=== Texte à examiner ===
Proposition de loi Droit à l'aide à mourir
Direction de la Séance
N°485
6 mai 2026
(2ème lecture)
(n° 587 , 586 )
AMENDEMENT
| C | |
|---|---|
| G | |
| En attente de recevabilité financière | |
présenté par
M. MARGUERITTE
ARTICLE 4
Consulter le texte de l'article ^
I. – Alinéa 3
Compléter cet alinéa par une phrase ainsi rédigée :
Le caractère réfractaire de la souffrance est attesté par un avis collégial associant un médecin titulaire d’un diplôme universitaire ou interuniversitaire de soins palliatifs et un médecin spécialiste de la pathologie en cause.
II. – Compléter cet article par un paragraphe ainsi rédigé :
.... – L’article 18 de la présente loi ne s’applique pas à l’article L. 1110-5-4 du code de la santé publique dans sa rédaction résultant de la présente loi.
=== Données fournies ===
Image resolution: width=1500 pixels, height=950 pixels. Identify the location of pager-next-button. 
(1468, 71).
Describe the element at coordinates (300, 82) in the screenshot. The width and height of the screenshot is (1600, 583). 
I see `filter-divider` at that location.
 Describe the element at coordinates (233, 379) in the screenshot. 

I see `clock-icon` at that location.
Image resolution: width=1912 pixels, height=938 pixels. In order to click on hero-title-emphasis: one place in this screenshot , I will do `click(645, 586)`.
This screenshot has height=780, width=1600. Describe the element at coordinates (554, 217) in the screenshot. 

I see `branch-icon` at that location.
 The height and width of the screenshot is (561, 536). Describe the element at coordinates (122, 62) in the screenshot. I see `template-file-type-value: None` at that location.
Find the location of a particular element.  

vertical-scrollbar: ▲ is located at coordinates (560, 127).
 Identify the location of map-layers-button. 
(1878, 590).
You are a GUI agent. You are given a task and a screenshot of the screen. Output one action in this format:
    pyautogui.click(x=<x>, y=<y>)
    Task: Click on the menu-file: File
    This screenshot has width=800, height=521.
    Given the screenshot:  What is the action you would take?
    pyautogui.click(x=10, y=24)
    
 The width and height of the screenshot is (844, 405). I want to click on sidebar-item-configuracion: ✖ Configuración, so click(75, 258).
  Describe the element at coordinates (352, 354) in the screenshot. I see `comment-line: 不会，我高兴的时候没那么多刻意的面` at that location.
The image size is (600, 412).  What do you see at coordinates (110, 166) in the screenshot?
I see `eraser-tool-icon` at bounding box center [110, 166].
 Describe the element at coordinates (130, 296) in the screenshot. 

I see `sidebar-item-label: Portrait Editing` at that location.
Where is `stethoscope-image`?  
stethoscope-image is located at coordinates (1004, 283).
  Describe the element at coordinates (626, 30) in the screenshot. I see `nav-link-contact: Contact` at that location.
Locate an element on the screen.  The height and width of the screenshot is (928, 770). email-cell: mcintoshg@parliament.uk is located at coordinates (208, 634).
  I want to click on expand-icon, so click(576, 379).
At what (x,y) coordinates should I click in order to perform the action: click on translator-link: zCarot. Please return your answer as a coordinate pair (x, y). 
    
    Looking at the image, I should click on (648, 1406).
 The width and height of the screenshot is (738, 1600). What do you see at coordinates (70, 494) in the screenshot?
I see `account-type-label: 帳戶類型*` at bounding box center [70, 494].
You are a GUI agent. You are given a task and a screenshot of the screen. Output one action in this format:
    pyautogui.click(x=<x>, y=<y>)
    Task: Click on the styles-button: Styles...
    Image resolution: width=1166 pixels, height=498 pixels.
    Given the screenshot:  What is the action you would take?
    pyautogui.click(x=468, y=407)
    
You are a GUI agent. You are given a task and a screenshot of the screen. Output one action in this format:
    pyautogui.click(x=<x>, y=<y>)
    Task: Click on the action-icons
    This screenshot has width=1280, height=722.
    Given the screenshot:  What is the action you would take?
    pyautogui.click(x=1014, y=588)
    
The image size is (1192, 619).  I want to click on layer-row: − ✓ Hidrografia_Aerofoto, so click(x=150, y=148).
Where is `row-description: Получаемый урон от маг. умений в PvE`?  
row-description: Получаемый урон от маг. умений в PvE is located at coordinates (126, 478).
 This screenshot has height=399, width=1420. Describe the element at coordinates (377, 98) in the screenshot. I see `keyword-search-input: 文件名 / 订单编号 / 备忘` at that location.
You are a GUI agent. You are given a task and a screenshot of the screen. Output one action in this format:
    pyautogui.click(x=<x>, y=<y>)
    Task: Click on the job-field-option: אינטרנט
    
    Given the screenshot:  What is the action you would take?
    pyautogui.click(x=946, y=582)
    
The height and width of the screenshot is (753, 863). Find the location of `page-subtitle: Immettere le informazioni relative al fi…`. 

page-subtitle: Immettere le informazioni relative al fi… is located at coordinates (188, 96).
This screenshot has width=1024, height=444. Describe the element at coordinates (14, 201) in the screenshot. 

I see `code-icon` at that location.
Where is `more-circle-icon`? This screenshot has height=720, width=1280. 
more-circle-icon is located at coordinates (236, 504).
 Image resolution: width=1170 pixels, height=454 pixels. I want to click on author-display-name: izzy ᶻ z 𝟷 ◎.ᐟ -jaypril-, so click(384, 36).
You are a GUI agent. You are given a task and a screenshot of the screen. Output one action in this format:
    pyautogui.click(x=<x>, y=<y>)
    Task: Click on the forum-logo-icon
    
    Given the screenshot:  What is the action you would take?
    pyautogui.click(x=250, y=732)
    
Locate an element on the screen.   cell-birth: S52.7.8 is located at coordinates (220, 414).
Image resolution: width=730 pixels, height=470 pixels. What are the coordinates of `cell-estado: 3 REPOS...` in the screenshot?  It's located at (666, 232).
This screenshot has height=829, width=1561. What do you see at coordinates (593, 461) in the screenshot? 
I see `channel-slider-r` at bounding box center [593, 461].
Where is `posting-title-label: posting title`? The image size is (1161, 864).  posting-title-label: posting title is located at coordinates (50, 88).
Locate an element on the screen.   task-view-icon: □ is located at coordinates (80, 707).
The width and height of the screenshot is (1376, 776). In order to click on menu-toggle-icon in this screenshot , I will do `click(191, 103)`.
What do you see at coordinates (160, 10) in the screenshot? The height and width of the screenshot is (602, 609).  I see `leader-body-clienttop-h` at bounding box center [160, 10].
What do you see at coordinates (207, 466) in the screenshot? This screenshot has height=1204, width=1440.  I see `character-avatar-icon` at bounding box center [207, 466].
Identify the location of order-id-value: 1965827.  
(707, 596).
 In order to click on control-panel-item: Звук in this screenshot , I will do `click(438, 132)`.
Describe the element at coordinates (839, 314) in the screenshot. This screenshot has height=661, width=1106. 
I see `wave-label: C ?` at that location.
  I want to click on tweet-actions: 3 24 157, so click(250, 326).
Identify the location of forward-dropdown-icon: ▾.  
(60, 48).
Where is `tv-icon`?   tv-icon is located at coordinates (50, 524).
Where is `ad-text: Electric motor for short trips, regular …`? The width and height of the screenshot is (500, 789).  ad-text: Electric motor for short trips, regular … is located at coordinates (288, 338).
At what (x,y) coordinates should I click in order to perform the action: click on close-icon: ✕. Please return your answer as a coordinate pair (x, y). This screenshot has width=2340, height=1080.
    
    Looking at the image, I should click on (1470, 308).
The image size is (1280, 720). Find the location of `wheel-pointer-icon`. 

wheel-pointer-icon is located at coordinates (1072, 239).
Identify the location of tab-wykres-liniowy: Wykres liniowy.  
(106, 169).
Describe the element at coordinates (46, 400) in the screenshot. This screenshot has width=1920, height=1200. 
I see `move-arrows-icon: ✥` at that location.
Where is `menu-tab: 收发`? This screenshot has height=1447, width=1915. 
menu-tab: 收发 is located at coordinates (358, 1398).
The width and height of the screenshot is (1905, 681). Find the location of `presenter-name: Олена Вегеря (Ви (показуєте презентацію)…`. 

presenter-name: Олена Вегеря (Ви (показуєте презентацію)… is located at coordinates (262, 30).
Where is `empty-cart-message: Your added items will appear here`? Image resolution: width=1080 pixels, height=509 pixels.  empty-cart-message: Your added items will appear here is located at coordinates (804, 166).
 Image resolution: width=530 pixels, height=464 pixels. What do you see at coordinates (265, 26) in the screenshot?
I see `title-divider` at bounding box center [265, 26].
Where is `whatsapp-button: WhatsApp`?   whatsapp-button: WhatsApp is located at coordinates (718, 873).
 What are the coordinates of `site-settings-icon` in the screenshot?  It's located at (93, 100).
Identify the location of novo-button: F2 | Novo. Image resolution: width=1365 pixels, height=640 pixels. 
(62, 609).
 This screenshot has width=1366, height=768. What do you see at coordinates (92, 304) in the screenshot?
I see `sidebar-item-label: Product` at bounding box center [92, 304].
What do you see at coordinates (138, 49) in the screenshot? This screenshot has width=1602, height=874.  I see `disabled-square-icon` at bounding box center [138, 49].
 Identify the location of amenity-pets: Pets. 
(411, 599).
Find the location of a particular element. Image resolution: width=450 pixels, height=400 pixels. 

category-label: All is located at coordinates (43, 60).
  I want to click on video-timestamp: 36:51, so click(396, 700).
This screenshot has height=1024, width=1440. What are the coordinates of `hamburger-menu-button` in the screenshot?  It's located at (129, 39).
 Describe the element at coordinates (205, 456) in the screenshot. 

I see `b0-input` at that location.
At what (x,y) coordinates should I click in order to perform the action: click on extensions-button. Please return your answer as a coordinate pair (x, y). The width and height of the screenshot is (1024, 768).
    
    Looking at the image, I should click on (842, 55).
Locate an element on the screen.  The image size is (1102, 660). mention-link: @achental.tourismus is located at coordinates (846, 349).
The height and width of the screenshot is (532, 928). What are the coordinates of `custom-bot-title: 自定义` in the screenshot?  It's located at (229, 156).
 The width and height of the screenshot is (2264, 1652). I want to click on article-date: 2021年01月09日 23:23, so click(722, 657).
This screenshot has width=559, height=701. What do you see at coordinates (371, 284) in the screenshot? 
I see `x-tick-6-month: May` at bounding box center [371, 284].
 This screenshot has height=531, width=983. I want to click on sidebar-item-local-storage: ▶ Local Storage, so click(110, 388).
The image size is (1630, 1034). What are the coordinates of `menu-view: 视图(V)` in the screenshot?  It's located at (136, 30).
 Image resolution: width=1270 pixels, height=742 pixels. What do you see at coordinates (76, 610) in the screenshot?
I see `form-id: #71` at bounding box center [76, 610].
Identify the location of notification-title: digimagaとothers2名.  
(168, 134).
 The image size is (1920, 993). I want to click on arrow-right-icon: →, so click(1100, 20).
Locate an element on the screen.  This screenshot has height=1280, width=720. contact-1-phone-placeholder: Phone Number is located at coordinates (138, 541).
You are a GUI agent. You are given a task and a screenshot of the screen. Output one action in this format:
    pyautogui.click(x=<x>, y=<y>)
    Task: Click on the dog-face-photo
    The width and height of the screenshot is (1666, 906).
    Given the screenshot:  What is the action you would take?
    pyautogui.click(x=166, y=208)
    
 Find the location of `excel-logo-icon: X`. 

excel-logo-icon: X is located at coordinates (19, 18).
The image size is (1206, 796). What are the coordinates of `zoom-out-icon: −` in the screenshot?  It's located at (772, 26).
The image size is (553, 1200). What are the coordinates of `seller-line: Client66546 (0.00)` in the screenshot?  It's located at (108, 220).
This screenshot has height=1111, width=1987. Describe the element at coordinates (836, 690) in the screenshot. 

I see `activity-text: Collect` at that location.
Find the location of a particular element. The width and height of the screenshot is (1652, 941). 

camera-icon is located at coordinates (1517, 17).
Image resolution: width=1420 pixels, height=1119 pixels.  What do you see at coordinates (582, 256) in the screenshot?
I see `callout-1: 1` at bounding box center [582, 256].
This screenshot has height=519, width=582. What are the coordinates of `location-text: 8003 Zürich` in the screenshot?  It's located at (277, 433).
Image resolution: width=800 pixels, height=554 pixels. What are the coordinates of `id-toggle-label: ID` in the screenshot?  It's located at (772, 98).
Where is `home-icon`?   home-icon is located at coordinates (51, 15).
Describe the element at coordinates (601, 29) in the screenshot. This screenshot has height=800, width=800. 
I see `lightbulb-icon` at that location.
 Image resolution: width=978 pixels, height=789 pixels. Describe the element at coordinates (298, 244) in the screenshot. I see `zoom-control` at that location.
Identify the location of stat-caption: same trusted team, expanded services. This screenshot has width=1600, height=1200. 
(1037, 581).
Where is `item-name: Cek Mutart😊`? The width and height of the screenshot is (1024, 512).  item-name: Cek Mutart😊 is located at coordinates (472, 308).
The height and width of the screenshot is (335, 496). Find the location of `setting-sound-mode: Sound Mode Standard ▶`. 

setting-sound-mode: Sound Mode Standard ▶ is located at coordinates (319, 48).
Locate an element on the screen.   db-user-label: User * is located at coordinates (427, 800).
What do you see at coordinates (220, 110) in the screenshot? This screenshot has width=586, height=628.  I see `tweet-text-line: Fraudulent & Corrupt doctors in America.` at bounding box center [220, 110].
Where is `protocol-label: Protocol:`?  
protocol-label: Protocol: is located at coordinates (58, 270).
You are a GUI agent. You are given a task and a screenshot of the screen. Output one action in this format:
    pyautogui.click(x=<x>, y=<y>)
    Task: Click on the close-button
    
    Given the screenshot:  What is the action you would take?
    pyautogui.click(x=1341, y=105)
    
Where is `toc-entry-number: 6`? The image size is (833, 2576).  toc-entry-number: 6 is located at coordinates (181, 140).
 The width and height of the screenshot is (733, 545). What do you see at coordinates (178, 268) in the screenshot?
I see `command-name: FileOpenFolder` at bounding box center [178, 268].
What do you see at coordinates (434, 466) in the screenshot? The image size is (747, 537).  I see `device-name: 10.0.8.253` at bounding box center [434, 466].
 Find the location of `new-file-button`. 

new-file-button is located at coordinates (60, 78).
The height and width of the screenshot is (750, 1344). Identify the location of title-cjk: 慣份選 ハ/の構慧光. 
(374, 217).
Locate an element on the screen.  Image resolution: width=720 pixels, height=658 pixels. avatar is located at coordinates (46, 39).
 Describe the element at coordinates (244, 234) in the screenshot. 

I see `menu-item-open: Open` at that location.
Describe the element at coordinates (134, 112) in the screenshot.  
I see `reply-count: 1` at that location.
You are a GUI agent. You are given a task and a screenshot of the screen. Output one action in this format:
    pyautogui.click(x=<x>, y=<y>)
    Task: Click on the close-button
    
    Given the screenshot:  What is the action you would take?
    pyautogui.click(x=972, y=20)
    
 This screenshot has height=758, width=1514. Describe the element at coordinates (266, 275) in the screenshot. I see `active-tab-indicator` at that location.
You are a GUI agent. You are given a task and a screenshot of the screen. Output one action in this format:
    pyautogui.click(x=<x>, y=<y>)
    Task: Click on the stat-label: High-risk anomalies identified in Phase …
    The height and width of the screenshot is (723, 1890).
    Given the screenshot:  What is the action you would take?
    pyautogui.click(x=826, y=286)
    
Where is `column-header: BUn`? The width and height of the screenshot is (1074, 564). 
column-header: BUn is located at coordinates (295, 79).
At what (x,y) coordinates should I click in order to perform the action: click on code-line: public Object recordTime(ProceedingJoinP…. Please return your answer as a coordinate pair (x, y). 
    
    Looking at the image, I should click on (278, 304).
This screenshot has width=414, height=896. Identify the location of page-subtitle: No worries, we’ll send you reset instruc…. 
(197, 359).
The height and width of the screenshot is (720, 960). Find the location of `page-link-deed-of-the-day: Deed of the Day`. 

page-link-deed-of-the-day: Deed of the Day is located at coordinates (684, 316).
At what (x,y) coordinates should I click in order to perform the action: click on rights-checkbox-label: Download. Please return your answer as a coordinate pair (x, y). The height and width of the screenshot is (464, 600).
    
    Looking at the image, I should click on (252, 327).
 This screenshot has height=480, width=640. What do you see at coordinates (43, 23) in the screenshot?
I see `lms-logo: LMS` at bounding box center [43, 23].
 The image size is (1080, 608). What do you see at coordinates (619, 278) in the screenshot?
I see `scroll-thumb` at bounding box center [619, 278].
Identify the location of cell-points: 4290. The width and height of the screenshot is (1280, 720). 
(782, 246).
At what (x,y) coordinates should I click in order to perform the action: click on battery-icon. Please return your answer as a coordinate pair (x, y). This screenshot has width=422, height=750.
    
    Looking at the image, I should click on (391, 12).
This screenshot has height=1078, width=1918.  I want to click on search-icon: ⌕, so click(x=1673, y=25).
===
### Consigne 1
Répondez à ces questions à partir de l'amendement :
(a) Qui a présenté l'amendement ?
(b) Quel article de la proposition de loi l'amendement vise-t-il ?
(c) Quels médecins l'avis collégial doit-il associer ?
### Consigne 2
Relevez toutes les références à un article que contient l'amendement.
Les données n'ont aucun rôle ici.

### Votre réponse 1
(a) M. Margueritte.
(b) L'article 4.
(c) Un médecin titulaire d'un diplôme universitaire ou interuniversitaire de soins palliatifs et un médecin spécialiste de la pathologie en cause.

### Votre réponse 2
- Article 4
- Article 18 de la présente loi
- Article L. 1110-5-4 du code de la santé publique